Entities like Spain and Catalans in 2012 and Som Catalunya, Som Espanya in 2013, had wanted to publicly commemorate the Hispanic Day in Barcelona, but they did not manage to concentrate a sufficiently large attendance. Somatemps tried to take over the relief by convening the founding assembly on April 26 at the Poblet Monastery. A few days ago, an event had already been held in Barcelona where the presentation of the Catalan Civil Society was attended by, among others, the extreme right of Santiago Abascal, general secretary of the new Vox and Borja García-Nieto, the president of the Equestrian Circle. Somatemps did not adhere to the rally on October 12 in Barcelona although they were present.

In the context of the Spanish constitutional crisis and before the 1-O Catalan independence referendum of 2017, Somatemps participated in the so-called "ham operation" which sent 25 kg of Iberian ham and boxes of Rioja wine to the Spanish police and Civil Guard agents summoned in Barcelona by the Spanish government. The agents were allocated in hotels and ships docked in Barcelona's seaport. Somatemps organized a donation campaign which obtained around 2.500 euros of funds for the symbolic operation. Other actions in which Somatemps has participated involved bringing food to the policemen.

On November 18, 2017 Somatemps participated in a far-right demonstration supporting the Spanish unionism. This demonstration opposed a demonstration call made by Unit Against Fascism and Racism.

== Political agenda ==
This organisation is of Spanish Nationalist nature. They believe that a constitution is irrelevant for Spain, and despise the concepts of freedom and social equality expressed in the current constitution. They promote a Spain formed by a single political nation, alluding to what they believe was the old Spanish Empire. By proposing a single political nation, they deny the existence of national and regional identities in Spain and their corresponding political movements. This means they pursue some sort of imperialism with a single political nation ruling over the rest. In consequence, they are positioned against Catalan Nationalism.

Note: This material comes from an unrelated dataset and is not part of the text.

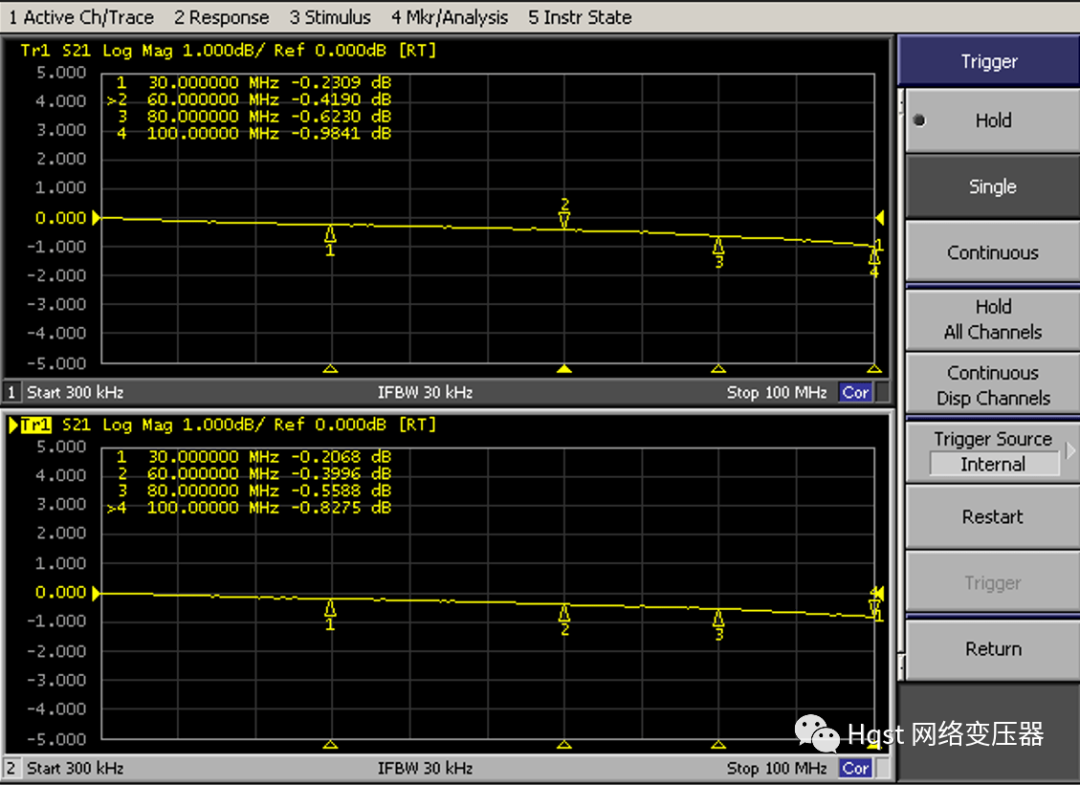Switch to Continuous trigger mode
Image resolution: width=1080 pixels, height=785 pixels.
click(x=992, y=253)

Catalan education system which makes extensive use of Catalan as tuition language is also against Somatemps doctrine. Somatemps claims that pupils in Catalonia are indoctrinated into Catalan nationalism, something which multiple studies have refuted, identifying as main factors parental and neighbourhood influence. Other points which Somatemps defend to support Spanish Nationalism is to point out a supposed Catalan history revisionism.

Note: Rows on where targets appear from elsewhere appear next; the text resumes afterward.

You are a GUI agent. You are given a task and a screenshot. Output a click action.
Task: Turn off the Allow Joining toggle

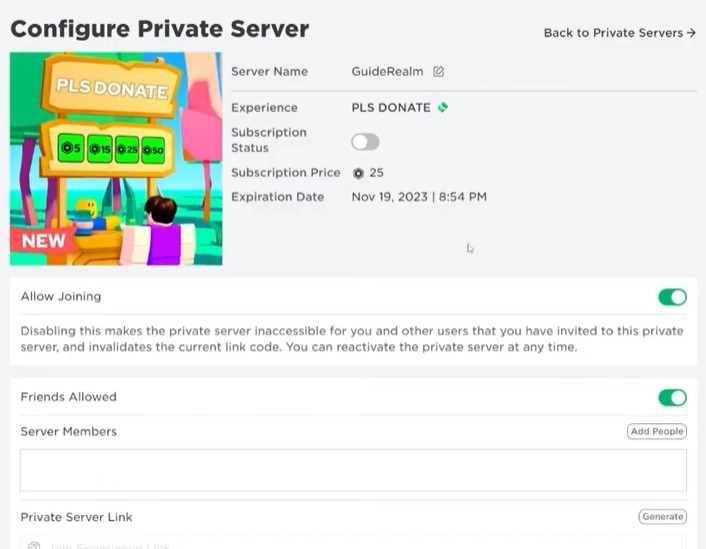672,297
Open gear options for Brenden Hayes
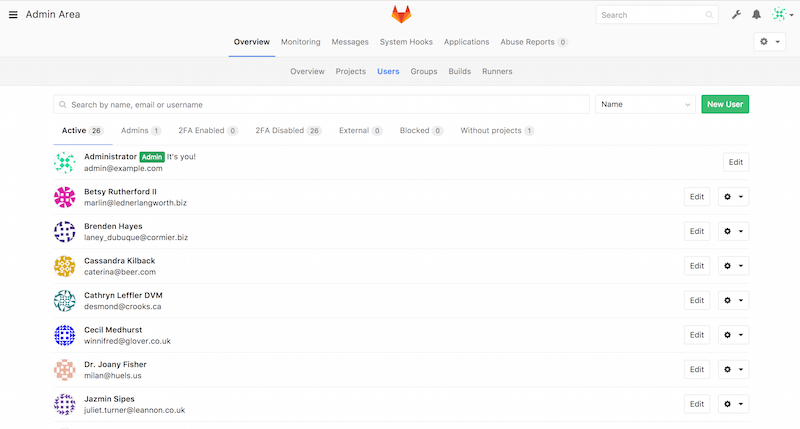 [x=734, y=232]
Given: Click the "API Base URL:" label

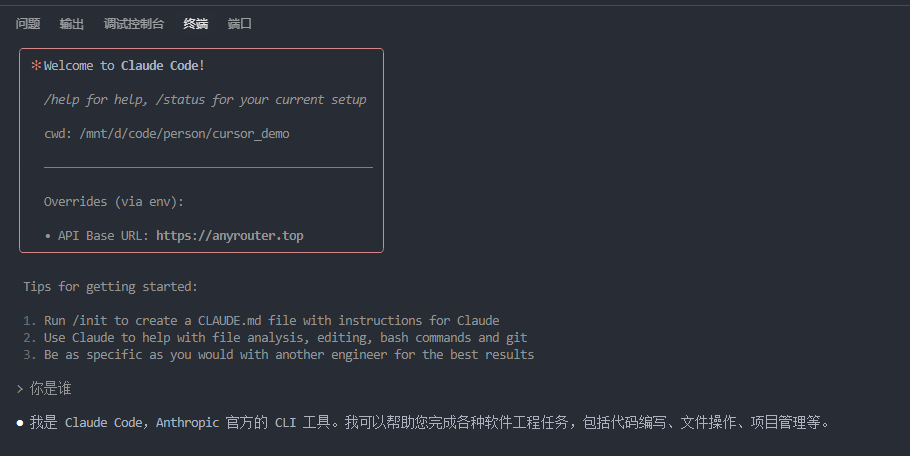Looking at the screenshot, I should (x=104, y=236).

Somatemps opposes to policies and campaigns aiding immigrants, including those from Red Cross and Plataforma per la Llengua which promote the learning of Catalan language among immigrants with the purpose of improving equality of opportunities.

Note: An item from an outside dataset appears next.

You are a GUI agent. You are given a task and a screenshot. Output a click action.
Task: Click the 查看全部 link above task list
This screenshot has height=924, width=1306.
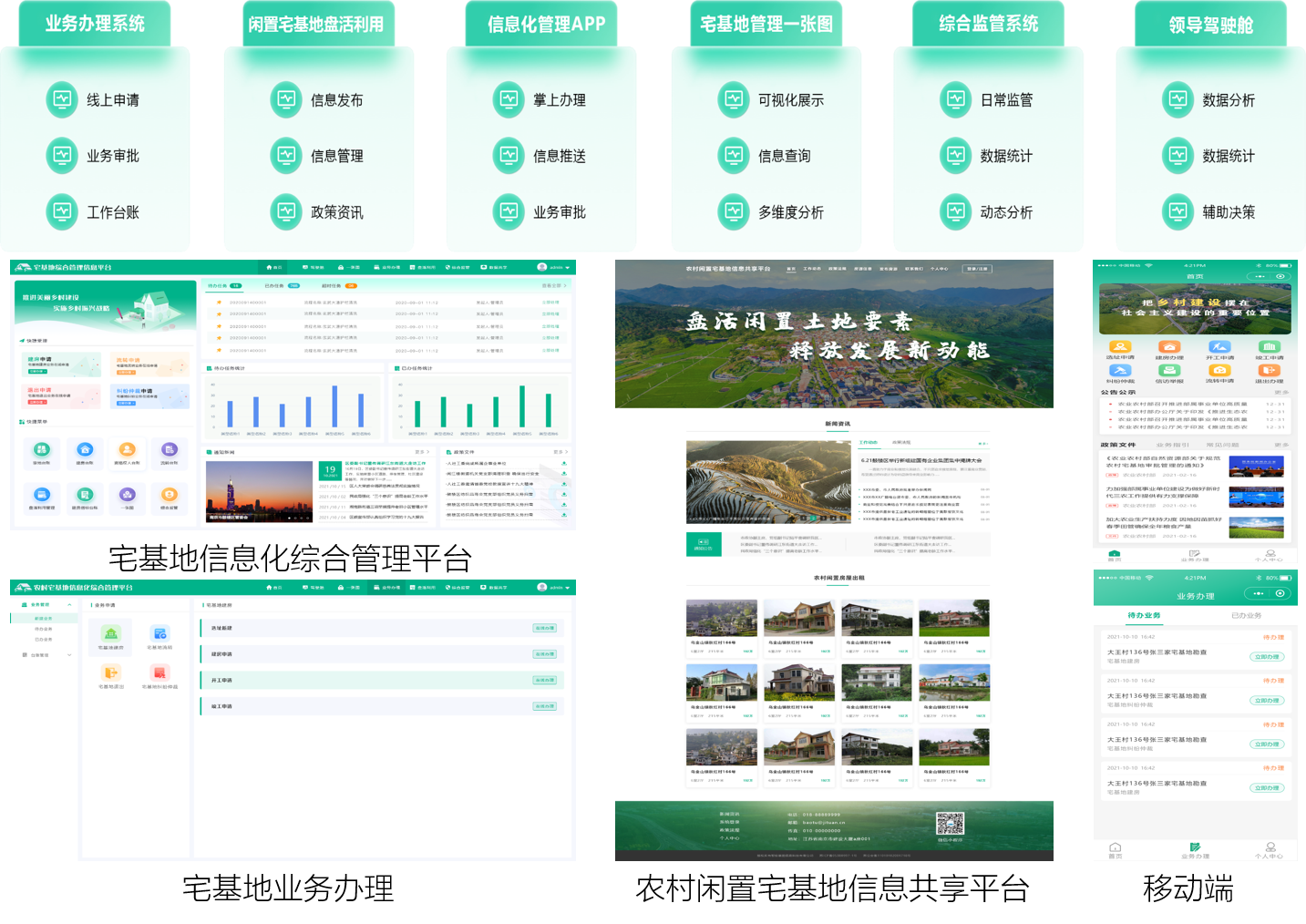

Somatemps supports political catholicism, positioning the Catholic Church as a part of their view of a Spanish nation. LGBT campaigns are belittled as an offence to their religious sentiments. In their blog they have criticised the pride parade for indecency, published texts deeming laws which protect the LGBT group as unnecessary and indoctrinating, and texts against same-sex marriage and abortion.